Animé par la coopérative d’habitants Hôtel du Nord, le 1000 pattes est un groupe ouvert de voisins (proches ou lointains) qui partent régulièrement en voyage tout à côté de chez eux… Nous explorons et enquêtons dans nos quartiers pour rencontrer, apprendre, agir. Nous créons ainsi des balades à partager au moment des Journées Européennes du Patrimoine puis toute l’année. On vient quand on veut, quand on peut, et même quand on ne vient jamais on peut suivre à distance nos aventures grâce à ces petits récits que l’on reçoit par mel, un peu à l’ancienne, entre correspondance et carnet de voyage.

Les explorations botaniques sont des balades qui invitent à faire ensemble l’inventaire de la flore de Foresta. Guidées par les artistes-cueilleurs du collectif SAFI et les botanistes de l’association Espigaou, par ailleurs habitants de cette partie du territoire, elles permettent d’observer pour se constituer peu à peu une connaissance commune et partager ce que nous raconte le monde végétal des lieux où nous vivons. Les explorations botaniques sont une proposition du collectif SAFI et d’Espigaou dans le cadre de Foresta, un projet porté par Yes We Camp en collaboration avec Hôtel du Nord.

Les conversations marchées

Les conversations marchées sont des invitations lancées par le collectif SAFI et le Bureau des guides du GR2013 à des scientifiques, écologues, botanistes, naturalistes… pour marcher ensemble et éclairer notre regard sur Foresta. Ils nous donnent à voir et à comprendre ce qui constitue nos paysages de proximité, les enjeux qui les traversent et en quoi ils participent d’un écosystème. Les conversations marchées font partie du programme européen Nature 4 Citylife.

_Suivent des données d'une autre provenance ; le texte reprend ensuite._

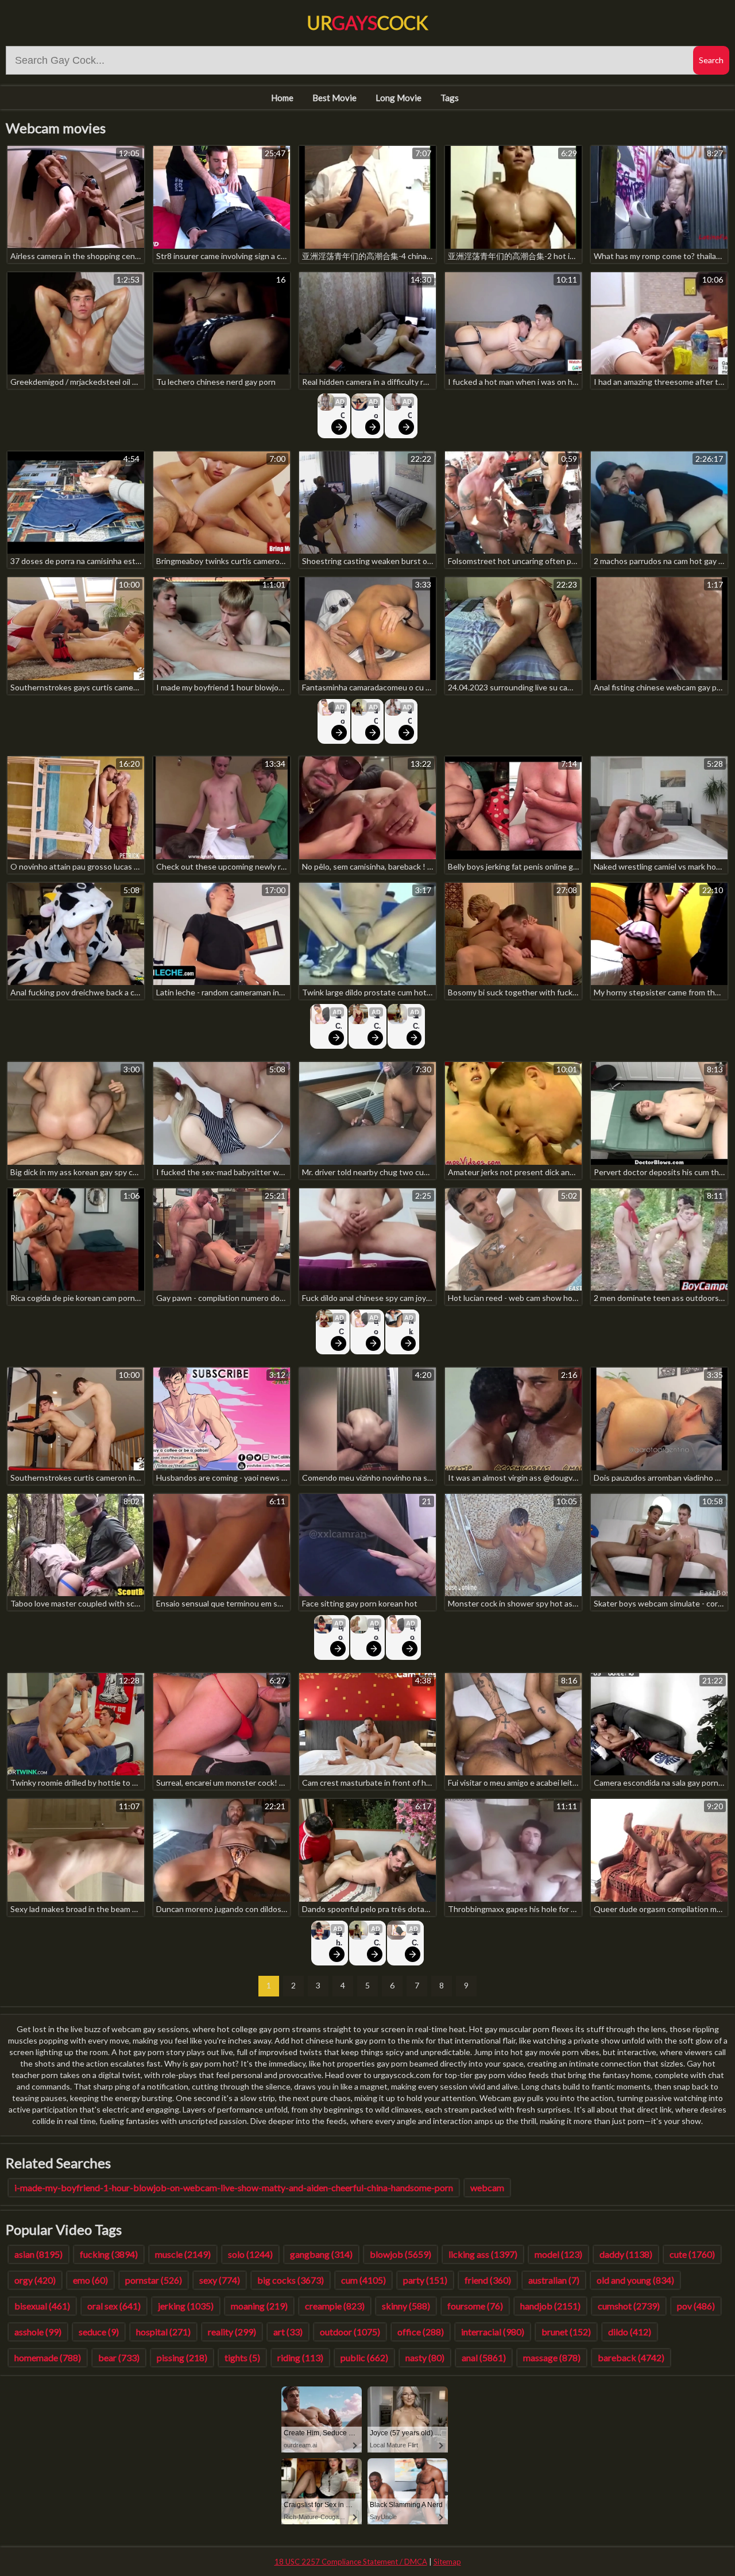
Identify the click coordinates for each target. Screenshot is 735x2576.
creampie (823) (335, 2305)
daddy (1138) (625, 2254)
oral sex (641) (114, 2305)
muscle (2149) (183, 2254)
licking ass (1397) (482, 2254)
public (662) (364, 2357)
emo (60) (90, 2279)
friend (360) (488, 2279)
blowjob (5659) (400, 2254)
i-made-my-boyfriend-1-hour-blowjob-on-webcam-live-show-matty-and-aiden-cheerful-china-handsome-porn (233, 2187)
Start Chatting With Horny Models (343, 411)
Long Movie (398, 97)
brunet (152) (566, 2331)
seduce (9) (99, 2331)
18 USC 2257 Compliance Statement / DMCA (350, 2561)
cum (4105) (363, 2279)
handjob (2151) (550, 2305)
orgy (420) (35, 2279)
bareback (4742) (631, 2357)
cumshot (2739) (629, 2305)
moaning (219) (259, 2305)
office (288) (420, 2331)
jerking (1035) (186, 2305)
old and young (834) (635, 2279)
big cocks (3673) (290, 2279)
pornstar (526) (153, 2279)
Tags (449, 97)
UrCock (367, 22)
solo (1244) (250, 2254)
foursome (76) (475, 2305)
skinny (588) (406, 2305)
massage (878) (552, 2357)
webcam (487, 2187)
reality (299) (232, 2331)
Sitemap (447, 2561)
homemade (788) (47, 2357)
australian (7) (553, 2279)
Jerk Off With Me (409, 411)
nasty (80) (424, 2357)
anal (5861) (484, 2357)
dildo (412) (629, 2331)
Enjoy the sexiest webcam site (376, 411)
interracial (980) (492, 2331)
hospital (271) (163, 2331)
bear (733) (119, 2357)
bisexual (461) (42, 2305)
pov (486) (696, 2305)
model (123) (558, 2254)
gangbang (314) (321, 2254)
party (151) (425, 2279)
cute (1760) (692, 2254)
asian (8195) (38, 2254)
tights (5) (242, 2357)
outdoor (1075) (350, 2331)
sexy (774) (219, 2279)
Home (282, 97)
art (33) (288, 2331)
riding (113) (300, 2357)
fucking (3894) (109, 2254)
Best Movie (334, 97)
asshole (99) (37, 2331)
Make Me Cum (411, 1327)
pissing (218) (182, 2357)
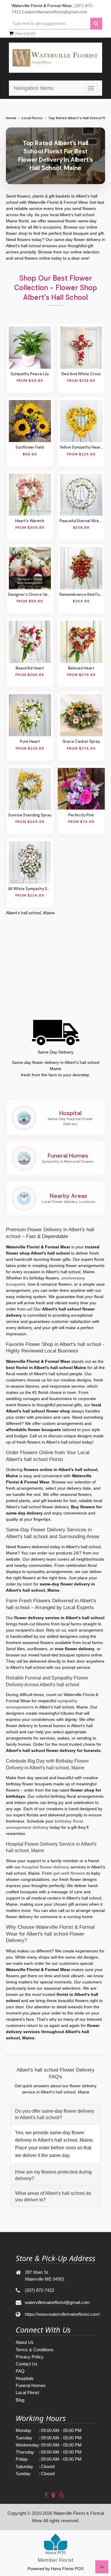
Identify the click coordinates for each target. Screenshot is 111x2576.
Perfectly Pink (81, 815)
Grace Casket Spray (81, 741)
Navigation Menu (34, 88)
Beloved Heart (81, 668)
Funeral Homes (31, 2385)
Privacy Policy (30, 2356)
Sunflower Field (30, 447)
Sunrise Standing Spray (30, 815)
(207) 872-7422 (39, 2290)
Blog (20, 2399)
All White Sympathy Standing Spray (30, 888)
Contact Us (27, 2363)
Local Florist (32, 118)
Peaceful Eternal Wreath (81, 520)
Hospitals (25, 2378)
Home (11, 118)
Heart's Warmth (29, 520)
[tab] (55, 2114)
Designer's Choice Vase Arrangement (30, 594)
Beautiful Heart (30, 668)
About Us (25, 2342)
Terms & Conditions (35, 2349)
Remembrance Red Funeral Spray (81, 594)
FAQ (20, 2370)
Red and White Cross (81, 373)
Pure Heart (30, 741)
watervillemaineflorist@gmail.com (56, 11)
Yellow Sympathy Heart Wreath (81, 447)
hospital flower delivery (45, 1867)
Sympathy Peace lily (30, 373)
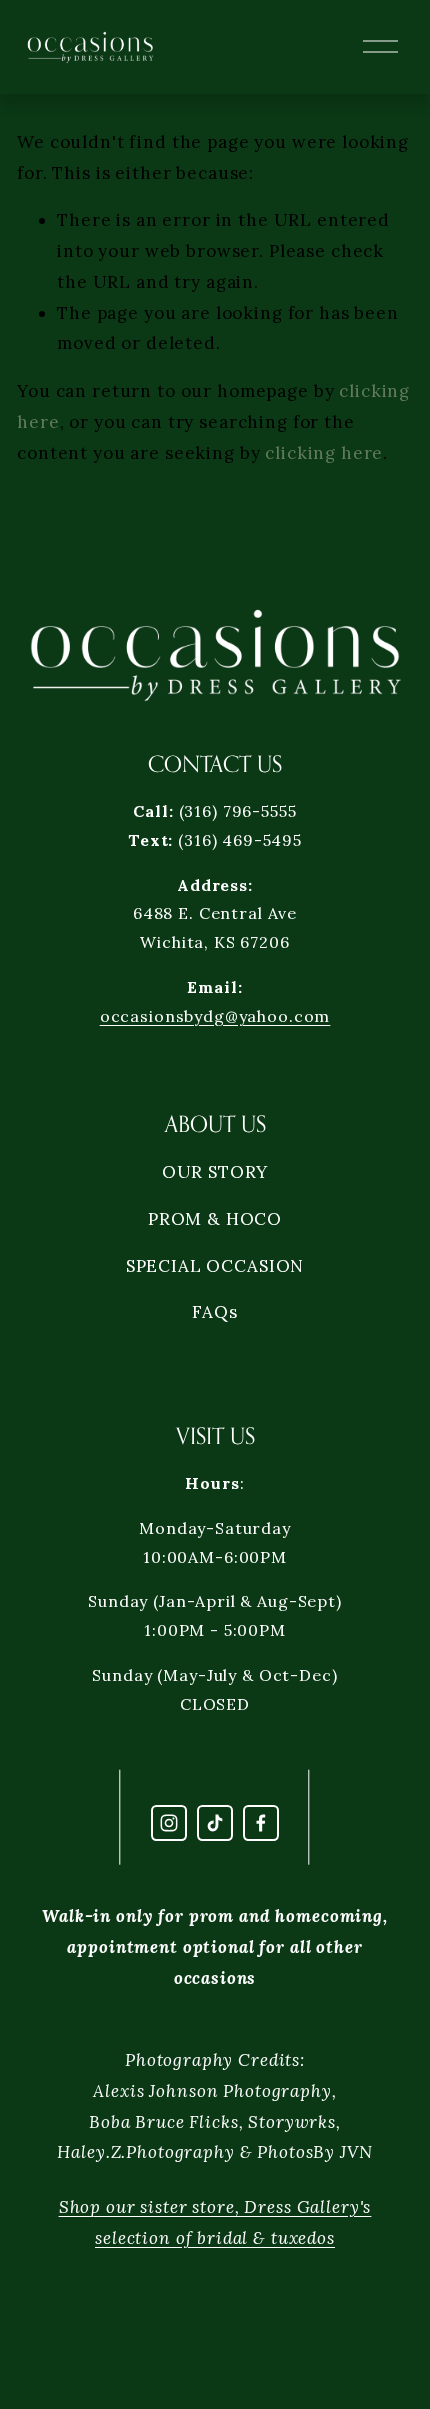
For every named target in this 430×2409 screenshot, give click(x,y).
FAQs (214, 1312)
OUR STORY (215, 1172)
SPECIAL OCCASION (215, 1266)
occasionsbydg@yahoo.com (215, 1016)
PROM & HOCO (215, 1219)
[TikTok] (215, 1823)
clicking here (324, 453)
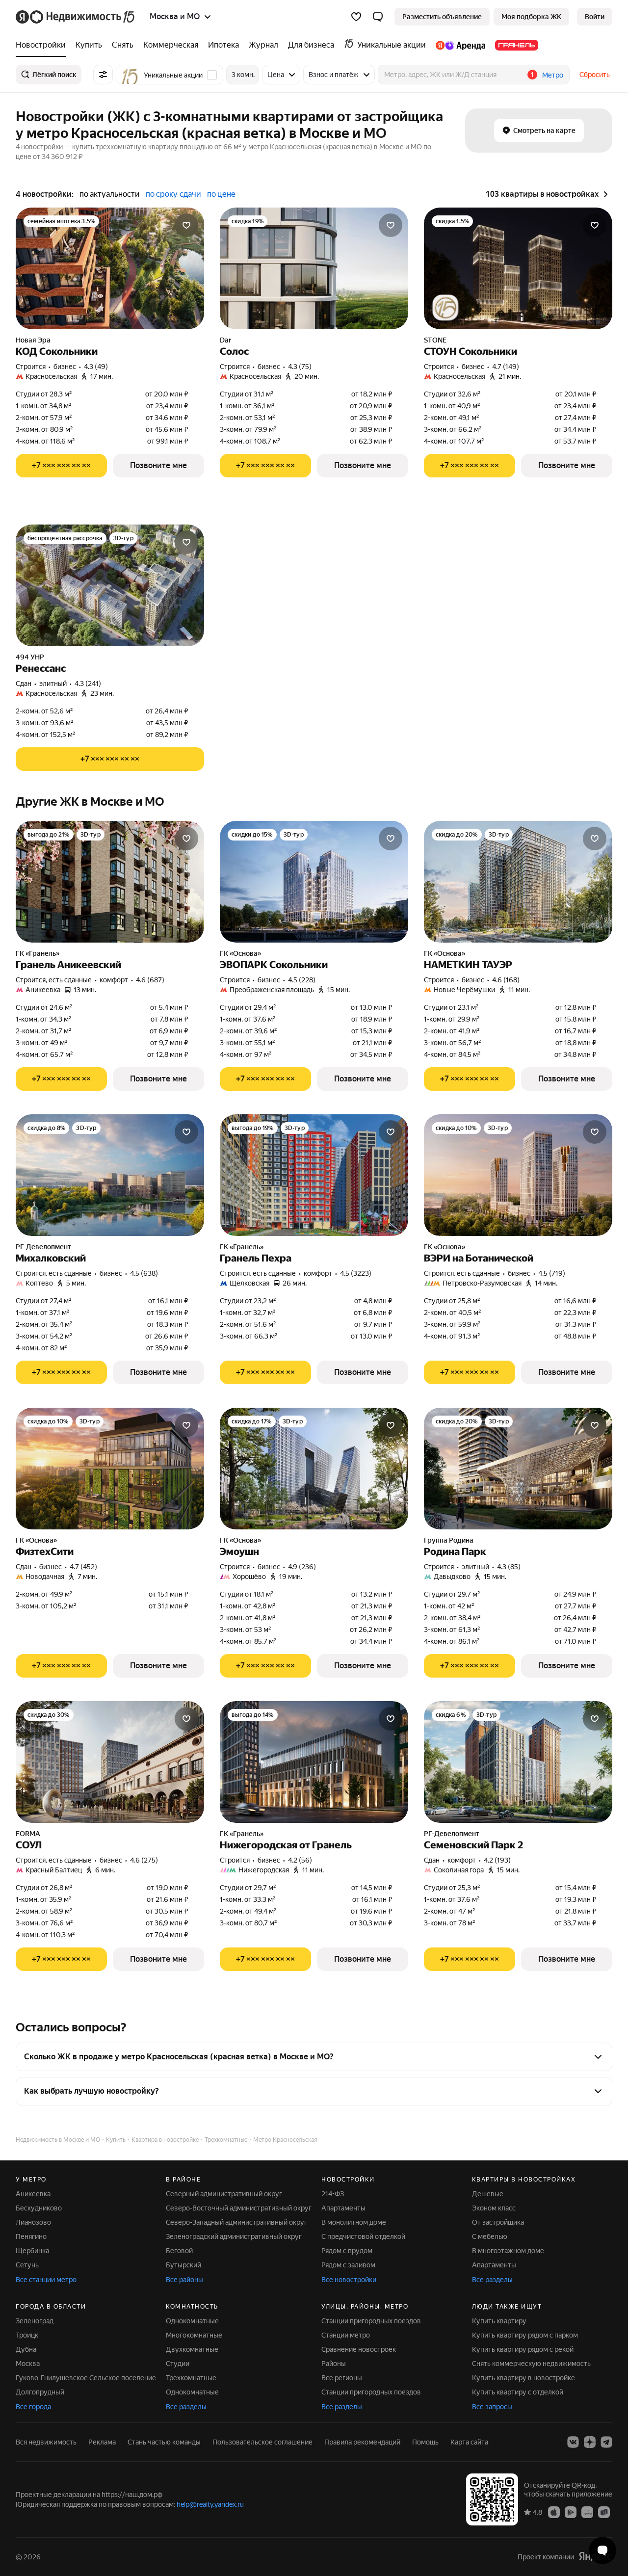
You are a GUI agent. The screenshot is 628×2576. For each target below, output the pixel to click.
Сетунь (27, 2265)
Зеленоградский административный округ (234, 2236)
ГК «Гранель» (37, 953)
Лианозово (33, 2222)
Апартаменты (343, 2208)
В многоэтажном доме (508, 2251)
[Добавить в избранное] (186, 225)
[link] (594, 17)
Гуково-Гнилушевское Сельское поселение (86, 2378)
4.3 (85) (509, 1567)
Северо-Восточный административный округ (239, 2208)
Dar (225, 340)
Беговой (179, 2251)
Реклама (102, 2442)
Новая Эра (33, 340)
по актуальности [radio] (109, 194)
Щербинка (32, 2251)
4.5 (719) (551, 1273)
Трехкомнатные (191, 2378)
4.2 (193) (497, 1860)
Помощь (425, 2442)
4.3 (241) (88, 683)
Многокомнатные (194, 2335)
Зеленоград (34, 2321)
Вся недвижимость (46, 2442)
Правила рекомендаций (362, 2442)
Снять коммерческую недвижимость (531, 2363)
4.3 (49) (96, 366)
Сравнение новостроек (358, 2349)
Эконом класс (494, 2208)
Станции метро (345, 2335)
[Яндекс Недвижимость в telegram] (606, 2442)
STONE (435, 340)
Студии (177, 2363)
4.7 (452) (83, 1567)
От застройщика (498, 2222)
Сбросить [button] (594, 75)
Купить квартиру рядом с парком (525, 2335)
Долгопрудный (40, 2392)
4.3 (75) (300, 366)
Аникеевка (33, 2194)
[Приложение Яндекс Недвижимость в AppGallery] (587, 2512)
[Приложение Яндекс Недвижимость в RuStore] (604, 2512)
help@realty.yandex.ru (210, 2504)
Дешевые (487, 2194)
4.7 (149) (505, 366)
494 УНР (30, 657)
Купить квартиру (499, 2321)
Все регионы (341, 2378)
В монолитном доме (353, 2222)
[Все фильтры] (103, 74)
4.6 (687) (150, 980)
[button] (378, 17)
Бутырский (183, 2265)
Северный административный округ (224, 2194)
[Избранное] (356, 17)
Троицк (27, 2335)
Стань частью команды (164, 2442)
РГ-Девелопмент (43, 1247)
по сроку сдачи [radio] (173, 194)
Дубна (26, 2349)
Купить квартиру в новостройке (523, 2378)
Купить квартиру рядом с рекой (523, 2349)
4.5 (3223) (355, 1273)
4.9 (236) (302, 1567)
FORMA (28, 1834)
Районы (333, 2363)
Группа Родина (448, 1540)
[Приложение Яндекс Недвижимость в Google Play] (570, 2512)
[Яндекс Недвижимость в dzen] (590, 2442)
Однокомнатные (192, 2321)
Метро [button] (552, 75)
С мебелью (489, 2236)
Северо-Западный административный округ (236, 2222)
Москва (28, 2363)
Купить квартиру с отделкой (517, 2392)
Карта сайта (469, 2442)
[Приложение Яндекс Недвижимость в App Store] (554, 2512)
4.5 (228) (301, 980)
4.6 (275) (144, 1860)
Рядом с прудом (346, 2251)
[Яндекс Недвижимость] (76, 17)
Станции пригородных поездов (371, 2321)
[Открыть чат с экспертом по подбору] (602, 2550)
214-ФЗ (332, 2194)
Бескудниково (39, 2208)
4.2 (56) (300, 1860)
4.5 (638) (144, 1273)
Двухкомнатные (192, 2349)
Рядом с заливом (348, 2265)
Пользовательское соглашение (262, 2442)
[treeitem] (43, 45)
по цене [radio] (221, 194)
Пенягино (31, 2236)
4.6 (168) (506, 980)
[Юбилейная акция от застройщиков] (445, 307)
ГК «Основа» (240, 953)
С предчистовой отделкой (363, 2236)
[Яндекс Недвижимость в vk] (573, 2442)
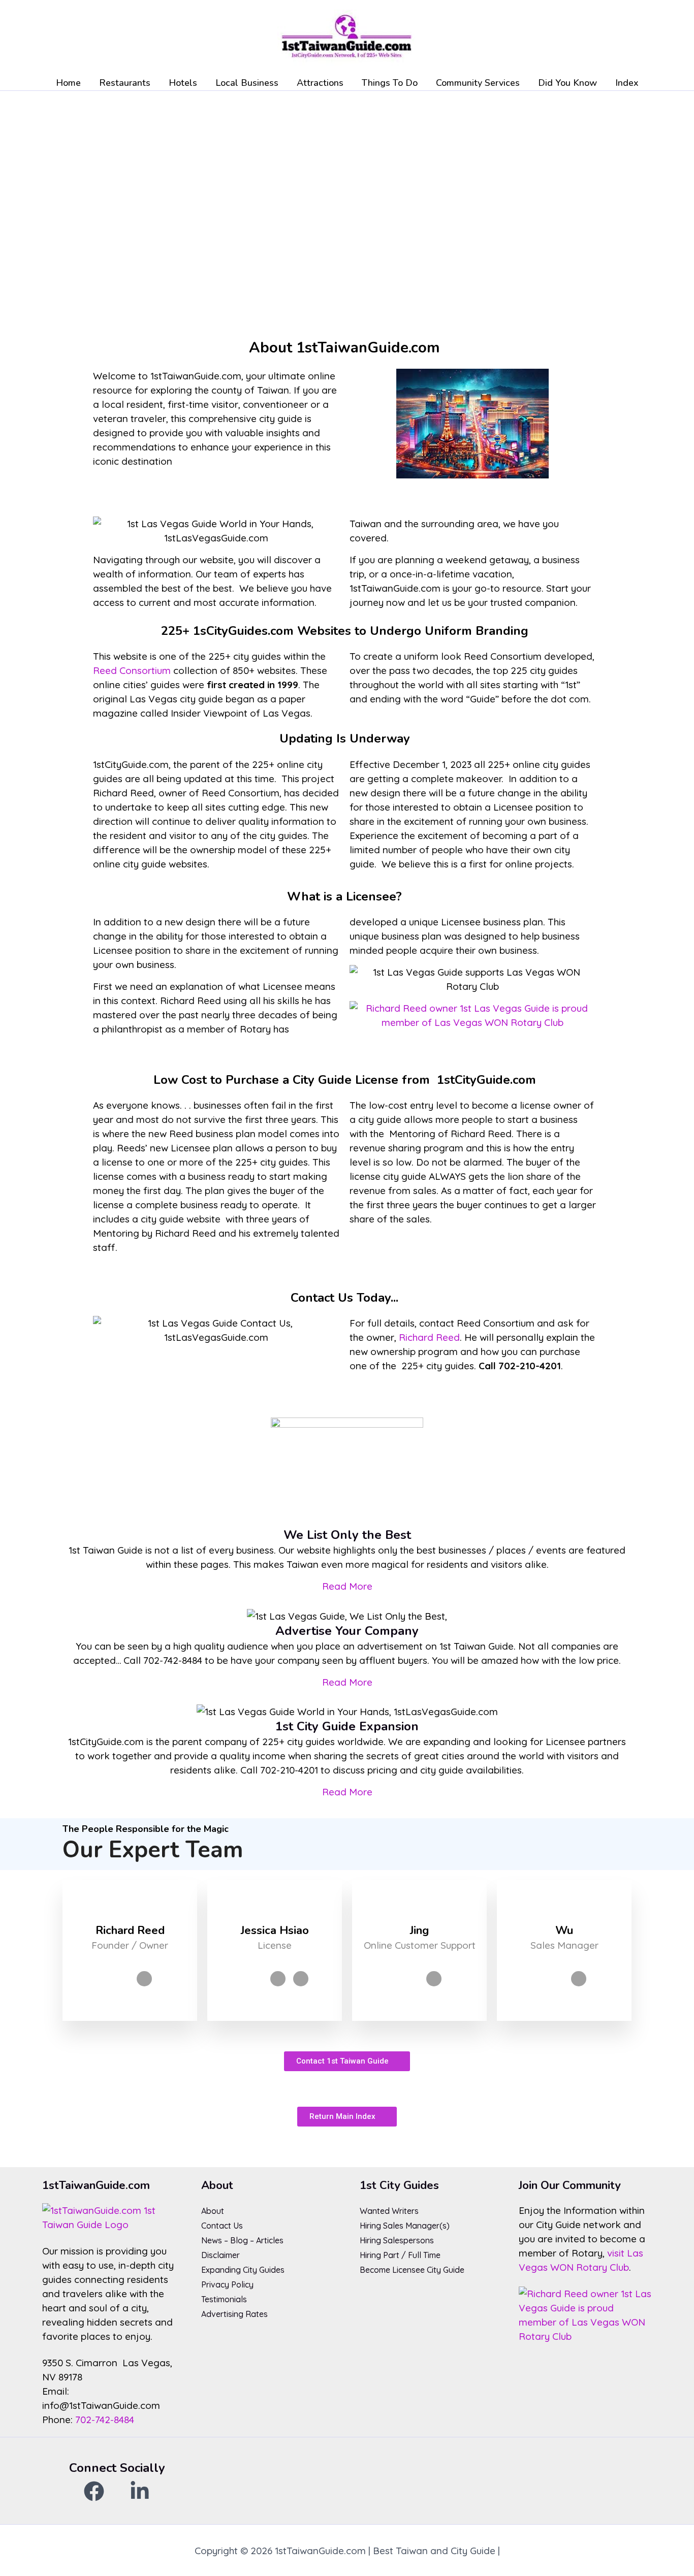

LES RÉCITS DE FORESTA Par de multiples marches d’exploration, nous prenons le temps de collectivement observer Foresta. Au travers ses sols, ses arbres, ses paysages, ce site a beaucoup à nous apprendre sur la biodiversité en ville mais aussi sur l’histoire industrielle et sociale de Marseille. En collectant et racontant ses multiples histoires nous espérons contribuer à prendre soin de ces lieux et à les vivre en commun.